*Task prompt*: If a line of the records holds the word "Sort", copy it out.
╭─ Data for processing
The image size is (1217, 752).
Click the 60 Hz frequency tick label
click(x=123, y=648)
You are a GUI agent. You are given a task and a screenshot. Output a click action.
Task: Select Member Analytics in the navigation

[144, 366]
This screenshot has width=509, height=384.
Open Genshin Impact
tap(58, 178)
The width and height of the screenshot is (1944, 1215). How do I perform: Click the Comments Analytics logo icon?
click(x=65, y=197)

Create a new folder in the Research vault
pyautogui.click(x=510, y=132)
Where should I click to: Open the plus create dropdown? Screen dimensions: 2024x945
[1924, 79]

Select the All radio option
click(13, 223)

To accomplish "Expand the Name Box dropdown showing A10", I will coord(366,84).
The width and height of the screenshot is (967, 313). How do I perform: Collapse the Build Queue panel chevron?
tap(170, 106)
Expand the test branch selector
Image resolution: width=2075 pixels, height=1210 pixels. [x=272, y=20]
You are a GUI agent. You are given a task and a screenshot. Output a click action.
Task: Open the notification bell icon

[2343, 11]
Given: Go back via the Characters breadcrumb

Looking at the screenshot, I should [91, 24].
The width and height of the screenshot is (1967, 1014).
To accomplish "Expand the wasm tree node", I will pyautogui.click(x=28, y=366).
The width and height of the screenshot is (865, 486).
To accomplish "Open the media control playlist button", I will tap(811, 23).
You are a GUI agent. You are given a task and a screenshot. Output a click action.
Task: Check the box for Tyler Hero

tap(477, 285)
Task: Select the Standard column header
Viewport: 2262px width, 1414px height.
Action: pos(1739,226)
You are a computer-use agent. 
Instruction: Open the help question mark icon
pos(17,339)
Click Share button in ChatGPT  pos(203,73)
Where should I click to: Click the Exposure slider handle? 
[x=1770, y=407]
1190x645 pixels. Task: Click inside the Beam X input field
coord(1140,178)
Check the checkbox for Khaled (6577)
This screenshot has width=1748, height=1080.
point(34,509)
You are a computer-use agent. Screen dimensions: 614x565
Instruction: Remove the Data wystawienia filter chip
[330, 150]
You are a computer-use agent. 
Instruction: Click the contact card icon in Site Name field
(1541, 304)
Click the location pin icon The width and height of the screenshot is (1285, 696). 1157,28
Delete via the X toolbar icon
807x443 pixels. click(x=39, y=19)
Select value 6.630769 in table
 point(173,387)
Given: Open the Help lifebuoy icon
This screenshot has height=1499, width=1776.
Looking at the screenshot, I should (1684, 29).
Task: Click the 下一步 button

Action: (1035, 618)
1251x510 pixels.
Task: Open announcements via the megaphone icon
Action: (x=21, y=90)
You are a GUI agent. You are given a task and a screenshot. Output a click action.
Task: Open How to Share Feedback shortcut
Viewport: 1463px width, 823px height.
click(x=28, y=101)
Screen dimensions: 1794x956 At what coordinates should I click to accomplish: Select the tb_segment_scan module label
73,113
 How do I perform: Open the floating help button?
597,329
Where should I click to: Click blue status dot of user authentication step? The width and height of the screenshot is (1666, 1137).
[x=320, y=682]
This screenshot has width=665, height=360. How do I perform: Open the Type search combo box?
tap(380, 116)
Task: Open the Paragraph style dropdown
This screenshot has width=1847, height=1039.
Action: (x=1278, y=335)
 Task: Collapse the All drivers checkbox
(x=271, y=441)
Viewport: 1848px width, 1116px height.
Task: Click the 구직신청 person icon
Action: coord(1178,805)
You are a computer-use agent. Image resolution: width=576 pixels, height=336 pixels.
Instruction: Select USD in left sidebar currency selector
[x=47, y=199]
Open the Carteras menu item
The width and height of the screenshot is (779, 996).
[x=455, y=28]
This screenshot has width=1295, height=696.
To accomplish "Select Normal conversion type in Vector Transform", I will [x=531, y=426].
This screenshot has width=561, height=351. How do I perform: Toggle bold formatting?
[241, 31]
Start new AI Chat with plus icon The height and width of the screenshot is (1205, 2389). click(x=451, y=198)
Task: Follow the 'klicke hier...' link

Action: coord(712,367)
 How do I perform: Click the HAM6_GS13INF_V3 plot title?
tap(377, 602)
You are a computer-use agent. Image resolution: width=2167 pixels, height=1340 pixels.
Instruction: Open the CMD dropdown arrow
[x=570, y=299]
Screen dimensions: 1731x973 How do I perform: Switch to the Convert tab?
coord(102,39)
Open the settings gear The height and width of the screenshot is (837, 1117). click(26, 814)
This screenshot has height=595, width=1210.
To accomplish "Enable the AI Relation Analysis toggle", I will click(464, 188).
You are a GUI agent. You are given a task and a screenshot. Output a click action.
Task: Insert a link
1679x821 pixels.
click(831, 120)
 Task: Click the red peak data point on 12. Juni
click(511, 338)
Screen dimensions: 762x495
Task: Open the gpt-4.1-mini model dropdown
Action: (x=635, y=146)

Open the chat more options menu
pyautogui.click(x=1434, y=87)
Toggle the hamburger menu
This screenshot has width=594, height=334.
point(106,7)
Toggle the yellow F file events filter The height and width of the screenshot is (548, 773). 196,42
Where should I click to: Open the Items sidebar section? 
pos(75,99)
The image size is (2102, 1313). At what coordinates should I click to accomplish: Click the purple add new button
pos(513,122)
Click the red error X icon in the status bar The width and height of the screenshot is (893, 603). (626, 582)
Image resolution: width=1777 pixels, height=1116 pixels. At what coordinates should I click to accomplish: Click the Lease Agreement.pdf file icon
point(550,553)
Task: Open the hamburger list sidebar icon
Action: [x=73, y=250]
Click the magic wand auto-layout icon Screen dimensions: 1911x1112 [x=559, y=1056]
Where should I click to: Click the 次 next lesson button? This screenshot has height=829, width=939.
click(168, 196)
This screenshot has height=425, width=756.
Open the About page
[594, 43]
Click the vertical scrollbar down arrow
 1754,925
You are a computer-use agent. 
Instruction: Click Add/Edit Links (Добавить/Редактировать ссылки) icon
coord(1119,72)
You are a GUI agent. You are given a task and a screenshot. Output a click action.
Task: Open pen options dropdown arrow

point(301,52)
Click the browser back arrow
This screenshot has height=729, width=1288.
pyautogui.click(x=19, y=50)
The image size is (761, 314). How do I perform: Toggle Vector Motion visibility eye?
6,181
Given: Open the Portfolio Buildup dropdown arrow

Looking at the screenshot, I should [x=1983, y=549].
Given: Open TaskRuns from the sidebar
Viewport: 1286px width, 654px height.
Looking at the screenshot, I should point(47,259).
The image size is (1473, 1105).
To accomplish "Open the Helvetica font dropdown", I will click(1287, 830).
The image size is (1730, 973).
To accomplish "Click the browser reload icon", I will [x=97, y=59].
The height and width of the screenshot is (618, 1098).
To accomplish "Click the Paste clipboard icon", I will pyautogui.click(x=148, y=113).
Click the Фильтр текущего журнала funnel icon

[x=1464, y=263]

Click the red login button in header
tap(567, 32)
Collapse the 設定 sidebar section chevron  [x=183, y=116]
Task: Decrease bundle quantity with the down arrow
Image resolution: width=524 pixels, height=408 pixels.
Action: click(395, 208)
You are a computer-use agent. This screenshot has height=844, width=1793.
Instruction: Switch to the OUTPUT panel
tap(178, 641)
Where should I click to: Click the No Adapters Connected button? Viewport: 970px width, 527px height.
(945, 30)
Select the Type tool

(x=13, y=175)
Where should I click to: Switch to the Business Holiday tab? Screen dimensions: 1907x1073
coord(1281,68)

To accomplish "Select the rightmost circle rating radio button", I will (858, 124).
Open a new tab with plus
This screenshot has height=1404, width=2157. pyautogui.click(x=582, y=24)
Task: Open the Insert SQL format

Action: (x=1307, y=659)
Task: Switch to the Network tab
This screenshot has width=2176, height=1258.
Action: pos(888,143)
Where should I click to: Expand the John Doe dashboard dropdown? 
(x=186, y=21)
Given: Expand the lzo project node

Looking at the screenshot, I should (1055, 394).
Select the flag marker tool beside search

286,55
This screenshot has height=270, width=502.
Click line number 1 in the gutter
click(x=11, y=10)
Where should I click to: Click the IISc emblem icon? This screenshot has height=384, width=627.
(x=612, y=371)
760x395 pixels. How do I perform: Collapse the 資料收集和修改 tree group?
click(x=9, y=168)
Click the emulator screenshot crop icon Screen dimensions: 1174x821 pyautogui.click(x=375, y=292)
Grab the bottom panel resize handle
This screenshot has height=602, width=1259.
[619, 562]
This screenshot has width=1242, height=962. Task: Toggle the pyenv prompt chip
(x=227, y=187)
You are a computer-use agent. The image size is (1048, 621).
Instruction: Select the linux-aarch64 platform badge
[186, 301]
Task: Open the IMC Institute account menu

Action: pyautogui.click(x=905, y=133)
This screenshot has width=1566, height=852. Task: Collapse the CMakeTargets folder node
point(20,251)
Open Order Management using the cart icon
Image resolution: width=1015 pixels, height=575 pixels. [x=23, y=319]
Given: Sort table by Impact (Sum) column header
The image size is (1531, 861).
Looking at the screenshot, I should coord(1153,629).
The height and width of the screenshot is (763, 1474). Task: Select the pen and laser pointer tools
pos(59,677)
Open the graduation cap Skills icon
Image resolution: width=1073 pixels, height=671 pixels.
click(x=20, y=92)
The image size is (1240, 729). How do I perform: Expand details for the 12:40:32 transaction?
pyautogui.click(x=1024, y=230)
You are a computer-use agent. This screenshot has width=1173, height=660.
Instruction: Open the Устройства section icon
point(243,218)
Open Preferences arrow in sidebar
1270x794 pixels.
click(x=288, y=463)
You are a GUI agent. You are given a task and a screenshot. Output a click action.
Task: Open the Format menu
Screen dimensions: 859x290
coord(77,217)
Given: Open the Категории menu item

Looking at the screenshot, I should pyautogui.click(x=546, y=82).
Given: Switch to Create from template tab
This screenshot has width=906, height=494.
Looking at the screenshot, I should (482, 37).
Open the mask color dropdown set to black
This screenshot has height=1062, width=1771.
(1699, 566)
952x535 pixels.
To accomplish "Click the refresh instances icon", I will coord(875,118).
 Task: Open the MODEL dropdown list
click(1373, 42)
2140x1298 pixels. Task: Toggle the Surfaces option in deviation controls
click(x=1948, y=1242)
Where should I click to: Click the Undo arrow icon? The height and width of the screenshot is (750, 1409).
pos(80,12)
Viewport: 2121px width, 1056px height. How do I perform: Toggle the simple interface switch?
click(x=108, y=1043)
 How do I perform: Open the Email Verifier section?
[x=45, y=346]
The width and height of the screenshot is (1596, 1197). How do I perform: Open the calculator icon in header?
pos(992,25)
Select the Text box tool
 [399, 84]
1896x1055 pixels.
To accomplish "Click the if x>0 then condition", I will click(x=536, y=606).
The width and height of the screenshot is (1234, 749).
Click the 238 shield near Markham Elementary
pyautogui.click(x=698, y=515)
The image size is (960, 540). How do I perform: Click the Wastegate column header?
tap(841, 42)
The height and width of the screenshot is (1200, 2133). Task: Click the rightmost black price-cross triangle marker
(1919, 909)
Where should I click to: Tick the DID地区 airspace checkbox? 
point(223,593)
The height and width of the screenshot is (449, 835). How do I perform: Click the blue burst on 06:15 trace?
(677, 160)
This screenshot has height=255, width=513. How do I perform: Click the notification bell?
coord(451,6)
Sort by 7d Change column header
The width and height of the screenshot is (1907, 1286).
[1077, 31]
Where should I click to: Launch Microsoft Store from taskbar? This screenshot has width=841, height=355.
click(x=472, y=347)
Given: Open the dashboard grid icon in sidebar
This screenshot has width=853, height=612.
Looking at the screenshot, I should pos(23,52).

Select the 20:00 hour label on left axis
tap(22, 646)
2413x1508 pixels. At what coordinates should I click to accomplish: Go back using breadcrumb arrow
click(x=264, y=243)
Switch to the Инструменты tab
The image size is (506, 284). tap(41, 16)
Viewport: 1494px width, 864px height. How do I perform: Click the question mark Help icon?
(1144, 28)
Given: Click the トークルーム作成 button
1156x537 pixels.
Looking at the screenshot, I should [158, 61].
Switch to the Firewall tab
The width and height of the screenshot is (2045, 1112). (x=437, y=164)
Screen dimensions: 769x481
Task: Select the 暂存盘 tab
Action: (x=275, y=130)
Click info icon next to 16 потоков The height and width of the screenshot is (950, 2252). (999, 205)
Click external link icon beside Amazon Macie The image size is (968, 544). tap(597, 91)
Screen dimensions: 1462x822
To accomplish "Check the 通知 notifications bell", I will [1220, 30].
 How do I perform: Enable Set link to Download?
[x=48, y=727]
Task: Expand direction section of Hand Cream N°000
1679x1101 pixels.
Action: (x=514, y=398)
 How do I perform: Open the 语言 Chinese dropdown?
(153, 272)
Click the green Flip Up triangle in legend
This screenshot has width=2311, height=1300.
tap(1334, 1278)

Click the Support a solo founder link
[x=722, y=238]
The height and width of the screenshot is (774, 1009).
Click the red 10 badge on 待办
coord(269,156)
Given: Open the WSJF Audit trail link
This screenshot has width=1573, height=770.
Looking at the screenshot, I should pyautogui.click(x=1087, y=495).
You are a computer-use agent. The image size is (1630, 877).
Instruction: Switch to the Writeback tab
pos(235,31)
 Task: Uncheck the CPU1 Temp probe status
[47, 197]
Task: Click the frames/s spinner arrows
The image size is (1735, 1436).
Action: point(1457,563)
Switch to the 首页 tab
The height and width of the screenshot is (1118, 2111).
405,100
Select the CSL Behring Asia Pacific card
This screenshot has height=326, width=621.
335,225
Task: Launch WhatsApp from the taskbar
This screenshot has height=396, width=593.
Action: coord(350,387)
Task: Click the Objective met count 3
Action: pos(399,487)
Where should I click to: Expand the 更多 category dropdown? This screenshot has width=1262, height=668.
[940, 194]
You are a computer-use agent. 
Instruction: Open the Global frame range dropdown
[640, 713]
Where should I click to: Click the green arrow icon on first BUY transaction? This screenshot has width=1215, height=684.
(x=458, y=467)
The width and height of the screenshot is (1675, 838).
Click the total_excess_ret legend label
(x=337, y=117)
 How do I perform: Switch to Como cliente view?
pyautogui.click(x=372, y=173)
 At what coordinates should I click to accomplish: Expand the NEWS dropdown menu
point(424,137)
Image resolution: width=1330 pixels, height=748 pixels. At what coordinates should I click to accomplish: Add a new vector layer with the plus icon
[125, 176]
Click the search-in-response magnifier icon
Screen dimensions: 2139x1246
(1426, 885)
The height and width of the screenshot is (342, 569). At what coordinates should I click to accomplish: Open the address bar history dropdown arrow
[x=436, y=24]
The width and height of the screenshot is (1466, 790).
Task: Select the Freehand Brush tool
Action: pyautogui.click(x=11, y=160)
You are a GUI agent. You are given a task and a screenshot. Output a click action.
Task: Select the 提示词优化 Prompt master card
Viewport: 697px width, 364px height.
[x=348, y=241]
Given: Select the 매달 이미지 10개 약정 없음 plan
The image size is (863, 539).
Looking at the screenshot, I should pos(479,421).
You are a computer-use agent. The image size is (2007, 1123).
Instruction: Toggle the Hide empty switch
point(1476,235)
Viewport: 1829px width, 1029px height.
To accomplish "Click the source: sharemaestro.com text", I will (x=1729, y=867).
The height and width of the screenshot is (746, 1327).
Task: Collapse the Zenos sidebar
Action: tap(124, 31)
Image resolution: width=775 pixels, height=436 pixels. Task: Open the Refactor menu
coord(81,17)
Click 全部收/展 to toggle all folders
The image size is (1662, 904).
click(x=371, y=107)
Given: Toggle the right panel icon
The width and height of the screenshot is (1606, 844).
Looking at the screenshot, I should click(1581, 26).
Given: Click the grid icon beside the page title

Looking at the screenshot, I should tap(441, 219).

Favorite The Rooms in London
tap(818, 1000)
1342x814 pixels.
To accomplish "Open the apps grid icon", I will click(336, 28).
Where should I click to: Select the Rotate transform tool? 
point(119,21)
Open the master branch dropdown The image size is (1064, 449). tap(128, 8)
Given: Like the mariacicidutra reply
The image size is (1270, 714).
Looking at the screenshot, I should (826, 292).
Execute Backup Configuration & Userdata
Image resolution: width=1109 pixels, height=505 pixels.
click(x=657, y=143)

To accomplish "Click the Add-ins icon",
╰─
*Solved exercise*:
Given: Sort table by Impact (Sum) column header
Sort by 7d Change column header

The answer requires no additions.